* _Required work_: Reproduce all the entries precisely.

─── Provided entries

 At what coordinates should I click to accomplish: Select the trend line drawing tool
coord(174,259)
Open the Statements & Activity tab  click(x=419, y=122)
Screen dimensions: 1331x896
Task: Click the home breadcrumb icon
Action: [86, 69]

──────

* _Task answer_:
 At what coordinates should I click to accomplish: Select the trend line drawing tool
coord(174,259)
Open the Statements & Activity tab  click(x=419, y=122)
Screen dimensions: 1331x896
Task: Click the home breadcrumb icon
Action: [86, 69]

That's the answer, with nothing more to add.